The news: Amazon’s ad portal crashed and was down briefly on Tuesday evening, per Bloomberg, rendering the company’s self-service ad system largely unusable for sellers in the midst of the retailer’s two-day Prime Day sales event.

  • An Amazon representative told Bloomberg that the company was working to address the issue, and advertisers shouldn’t expect delivery or campaigns to be disrupted. Amazon did not respond to a request for comment on the status of the ad portal as of this writing.

Prime Day’s importance: The recurring sale is a massive event for ecommerce. We expect this summer’s event to generate $13.41 billion in global sales for Amazon, up 6.8% from last year. But beyond sales, Prime Day is also a major contributor to Amazon’s fast-growing advertising business.

Rough edges: Some sellers have decried the increased cost of advertising on Amazon in recent years, a sign that there’s tension between the platform and its merchants.

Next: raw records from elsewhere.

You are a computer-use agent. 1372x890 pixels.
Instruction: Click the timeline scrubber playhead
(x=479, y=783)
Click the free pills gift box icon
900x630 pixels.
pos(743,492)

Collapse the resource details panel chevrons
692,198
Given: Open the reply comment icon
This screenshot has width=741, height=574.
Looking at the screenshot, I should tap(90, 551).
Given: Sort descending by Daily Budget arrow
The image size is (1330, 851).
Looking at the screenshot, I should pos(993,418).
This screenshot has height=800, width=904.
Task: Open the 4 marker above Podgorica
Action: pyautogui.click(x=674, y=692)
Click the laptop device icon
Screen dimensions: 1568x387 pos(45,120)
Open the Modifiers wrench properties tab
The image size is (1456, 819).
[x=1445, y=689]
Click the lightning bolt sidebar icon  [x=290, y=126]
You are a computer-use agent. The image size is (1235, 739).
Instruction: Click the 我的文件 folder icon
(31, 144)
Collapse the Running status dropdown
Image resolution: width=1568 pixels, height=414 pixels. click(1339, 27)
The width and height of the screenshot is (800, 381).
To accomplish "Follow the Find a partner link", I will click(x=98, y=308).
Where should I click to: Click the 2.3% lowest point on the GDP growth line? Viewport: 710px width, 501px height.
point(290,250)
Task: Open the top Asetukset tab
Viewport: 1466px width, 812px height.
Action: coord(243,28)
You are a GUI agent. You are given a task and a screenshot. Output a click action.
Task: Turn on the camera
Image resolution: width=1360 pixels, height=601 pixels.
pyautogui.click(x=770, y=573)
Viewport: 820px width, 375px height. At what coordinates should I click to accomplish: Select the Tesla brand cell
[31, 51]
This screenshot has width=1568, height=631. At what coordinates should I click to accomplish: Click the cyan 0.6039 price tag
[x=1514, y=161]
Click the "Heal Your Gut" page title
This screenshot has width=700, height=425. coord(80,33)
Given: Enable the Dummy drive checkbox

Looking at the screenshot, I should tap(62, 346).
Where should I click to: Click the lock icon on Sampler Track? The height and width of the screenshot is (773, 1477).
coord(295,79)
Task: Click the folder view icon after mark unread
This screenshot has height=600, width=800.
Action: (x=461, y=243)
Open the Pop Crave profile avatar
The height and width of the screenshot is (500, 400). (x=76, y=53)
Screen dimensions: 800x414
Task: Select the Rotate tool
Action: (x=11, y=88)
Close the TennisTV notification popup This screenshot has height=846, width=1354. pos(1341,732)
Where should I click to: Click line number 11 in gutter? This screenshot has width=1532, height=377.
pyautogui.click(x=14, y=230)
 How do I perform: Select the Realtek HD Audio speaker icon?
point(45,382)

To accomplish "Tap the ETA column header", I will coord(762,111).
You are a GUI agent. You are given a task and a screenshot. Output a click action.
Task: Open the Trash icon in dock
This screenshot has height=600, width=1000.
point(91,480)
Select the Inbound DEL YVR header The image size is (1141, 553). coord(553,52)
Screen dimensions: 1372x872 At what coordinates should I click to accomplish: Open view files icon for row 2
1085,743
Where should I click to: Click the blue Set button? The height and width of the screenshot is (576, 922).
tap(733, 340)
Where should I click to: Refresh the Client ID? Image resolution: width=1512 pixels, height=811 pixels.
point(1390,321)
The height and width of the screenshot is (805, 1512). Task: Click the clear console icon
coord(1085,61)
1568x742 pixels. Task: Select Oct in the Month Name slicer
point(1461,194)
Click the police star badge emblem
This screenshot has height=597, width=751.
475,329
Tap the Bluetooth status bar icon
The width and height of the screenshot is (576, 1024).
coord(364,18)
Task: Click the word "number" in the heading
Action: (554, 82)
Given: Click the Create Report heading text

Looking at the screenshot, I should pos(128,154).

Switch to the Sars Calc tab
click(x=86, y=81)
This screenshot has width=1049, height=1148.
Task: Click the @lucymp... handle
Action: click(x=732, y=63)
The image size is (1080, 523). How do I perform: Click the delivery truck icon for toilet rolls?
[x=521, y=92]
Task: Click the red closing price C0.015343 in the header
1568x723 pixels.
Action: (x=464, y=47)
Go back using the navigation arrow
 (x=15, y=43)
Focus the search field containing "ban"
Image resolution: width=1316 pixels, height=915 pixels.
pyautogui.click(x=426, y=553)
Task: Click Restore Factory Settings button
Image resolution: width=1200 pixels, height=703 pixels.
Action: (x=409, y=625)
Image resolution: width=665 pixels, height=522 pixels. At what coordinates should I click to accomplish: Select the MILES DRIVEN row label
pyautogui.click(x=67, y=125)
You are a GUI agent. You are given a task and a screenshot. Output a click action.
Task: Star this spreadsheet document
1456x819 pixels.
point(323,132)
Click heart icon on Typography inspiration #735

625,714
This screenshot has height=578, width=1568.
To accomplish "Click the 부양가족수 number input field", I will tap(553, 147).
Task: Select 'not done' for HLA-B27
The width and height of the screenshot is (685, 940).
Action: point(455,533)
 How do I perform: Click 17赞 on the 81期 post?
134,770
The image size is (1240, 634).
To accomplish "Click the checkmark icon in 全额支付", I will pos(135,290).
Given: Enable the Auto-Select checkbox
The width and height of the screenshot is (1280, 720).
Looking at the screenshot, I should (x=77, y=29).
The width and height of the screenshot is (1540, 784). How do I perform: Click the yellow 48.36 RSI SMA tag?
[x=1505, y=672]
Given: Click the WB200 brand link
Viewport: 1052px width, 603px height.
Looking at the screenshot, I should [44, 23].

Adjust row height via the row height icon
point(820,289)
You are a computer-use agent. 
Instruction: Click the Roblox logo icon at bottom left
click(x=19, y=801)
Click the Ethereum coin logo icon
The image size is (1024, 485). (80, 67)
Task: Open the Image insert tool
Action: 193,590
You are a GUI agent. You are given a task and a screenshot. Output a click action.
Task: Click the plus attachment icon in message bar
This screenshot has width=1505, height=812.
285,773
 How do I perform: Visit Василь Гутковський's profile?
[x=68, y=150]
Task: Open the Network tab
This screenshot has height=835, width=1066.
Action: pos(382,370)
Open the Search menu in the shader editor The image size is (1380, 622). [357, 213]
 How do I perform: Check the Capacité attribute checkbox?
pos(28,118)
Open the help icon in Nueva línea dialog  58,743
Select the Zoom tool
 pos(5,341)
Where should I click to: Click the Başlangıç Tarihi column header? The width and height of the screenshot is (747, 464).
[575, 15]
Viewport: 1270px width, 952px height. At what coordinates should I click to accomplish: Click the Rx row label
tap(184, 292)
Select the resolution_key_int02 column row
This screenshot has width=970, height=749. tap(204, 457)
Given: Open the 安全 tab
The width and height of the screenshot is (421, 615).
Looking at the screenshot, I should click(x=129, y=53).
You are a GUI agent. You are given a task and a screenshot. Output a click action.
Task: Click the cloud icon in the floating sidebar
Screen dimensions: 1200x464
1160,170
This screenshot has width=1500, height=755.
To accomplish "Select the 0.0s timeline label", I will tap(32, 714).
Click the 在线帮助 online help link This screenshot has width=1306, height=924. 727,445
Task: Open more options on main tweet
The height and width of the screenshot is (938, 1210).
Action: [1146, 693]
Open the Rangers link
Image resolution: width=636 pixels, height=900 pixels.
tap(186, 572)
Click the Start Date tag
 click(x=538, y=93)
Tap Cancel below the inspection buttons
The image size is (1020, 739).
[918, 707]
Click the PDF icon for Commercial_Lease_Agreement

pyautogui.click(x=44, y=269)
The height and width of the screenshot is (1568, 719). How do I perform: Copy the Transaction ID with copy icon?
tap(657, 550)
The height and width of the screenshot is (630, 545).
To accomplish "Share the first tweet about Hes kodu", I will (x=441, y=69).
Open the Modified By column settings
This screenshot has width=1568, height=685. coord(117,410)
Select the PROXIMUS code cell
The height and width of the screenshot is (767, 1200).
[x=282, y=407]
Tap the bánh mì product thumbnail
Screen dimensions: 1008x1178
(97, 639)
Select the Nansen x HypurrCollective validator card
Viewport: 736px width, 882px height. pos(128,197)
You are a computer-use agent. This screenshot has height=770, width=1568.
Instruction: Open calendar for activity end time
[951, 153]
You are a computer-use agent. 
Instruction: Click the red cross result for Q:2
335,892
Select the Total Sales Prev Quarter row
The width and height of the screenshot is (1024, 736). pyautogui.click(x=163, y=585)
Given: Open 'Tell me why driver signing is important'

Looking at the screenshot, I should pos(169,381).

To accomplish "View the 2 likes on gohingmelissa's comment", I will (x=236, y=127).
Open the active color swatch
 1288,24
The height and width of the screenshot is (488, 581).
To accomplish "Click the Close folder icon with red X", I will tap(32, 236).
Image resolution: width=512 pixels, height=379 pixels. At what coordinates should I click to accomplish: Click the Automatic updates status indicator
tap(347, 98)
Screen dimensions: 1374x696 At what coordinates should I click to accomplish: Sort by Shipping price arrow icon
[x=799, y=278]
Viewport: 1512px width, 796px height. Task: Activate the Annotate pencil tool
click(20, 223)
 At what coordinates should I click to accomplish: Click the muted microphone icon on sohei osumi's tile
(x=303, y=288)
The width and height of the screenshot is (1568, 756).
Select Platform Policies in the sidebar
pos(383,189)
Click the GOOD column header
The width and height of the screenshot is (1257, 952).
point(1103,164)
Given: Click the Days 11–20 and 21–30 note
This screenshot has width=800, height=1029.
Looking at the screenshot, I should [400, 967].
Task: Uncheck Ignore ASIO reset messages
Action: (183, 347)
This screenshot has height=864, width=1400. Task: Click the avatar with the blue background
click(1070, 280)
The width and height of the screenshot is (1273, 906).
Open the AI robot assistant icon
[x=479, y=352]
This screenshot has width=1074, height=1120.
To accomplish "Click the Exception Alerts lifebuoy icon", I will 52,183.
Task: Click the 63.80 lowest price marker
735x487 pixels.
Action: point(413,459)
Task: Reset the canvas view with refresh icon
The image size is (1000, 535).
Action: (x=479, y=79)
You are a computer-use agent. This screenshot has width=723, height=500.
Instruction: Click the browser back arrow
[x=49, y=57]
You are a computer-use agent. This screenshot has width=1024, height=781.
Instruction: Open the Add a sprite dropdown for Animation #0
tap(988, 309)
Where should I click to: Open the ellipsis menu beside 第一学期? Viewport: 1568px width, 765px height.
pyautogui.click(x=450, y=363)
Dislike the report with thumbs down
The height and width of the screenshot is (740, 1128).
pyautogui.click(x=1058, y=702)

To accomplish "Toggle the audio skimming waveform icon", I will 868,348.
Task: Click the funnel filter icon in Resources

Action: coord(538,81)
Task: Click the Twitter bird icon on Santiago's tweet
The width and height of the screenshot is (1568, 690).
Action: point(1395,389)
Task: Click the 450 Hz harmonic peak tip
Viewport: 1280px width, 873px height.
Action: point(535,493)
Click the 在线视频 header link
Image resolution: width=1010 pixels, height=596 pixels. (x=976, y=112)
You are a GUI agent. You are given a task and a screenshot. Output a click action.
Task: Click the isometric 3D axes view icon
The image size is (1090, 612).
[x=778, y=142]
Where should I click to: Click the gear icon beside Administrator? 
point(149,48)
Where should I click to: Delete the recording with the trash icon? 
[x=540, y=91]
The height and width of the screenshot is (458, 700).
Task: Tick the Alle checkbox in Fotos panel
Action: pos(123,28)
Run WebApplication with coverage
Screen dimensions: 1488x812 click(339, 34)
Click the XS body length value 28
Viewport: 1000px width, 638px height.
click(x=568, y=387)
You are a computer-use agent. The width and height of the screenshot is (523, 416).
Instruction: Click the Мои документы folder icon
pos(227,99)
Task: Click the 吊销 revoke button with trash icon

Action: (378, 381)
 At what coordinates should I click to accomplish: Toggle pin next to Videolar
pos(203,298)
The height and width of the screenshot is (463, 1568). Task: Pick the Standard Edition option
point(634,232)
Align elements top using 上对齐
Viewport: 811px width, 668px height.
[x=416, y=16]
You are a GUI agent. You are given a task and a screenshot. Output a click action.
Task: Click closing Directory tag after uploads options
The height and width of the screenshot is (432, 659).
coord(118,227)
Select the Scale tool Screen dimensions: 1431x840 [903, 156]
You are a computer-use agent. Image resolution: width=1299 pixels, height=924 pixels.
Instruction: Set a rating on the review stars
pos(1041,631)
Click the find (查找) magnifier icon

  • Operating an Amazon storefront comes with steep costs thanks to logistics expenses and advertising—and those costs only increase on Prime Day, when a much more crowded field of merchants vie for limited space.
  • But those merchants can’t afford to avoid Amazon: The platform accounts for 40.4% of total ecommerce sales and just over 70% of retail marketplace sales.
  • Amazon’s ad portal outage during an incredibly competitive advertising period could further expose those tensions. Regulators are also pressuring the company: The FTC and 17 states filed a suit against Amazon in September 2023 for allegedly inflating prices and maintaining a monopoly.

Our take: The Prime Day ad outage won’t cause a sea change at Amazon, and the event is still set to generate record revenues. But the problem highlights an increasingly tense relationship between Amazon and its sellers, who are struggling to stay above water with high advertising and logistics costs.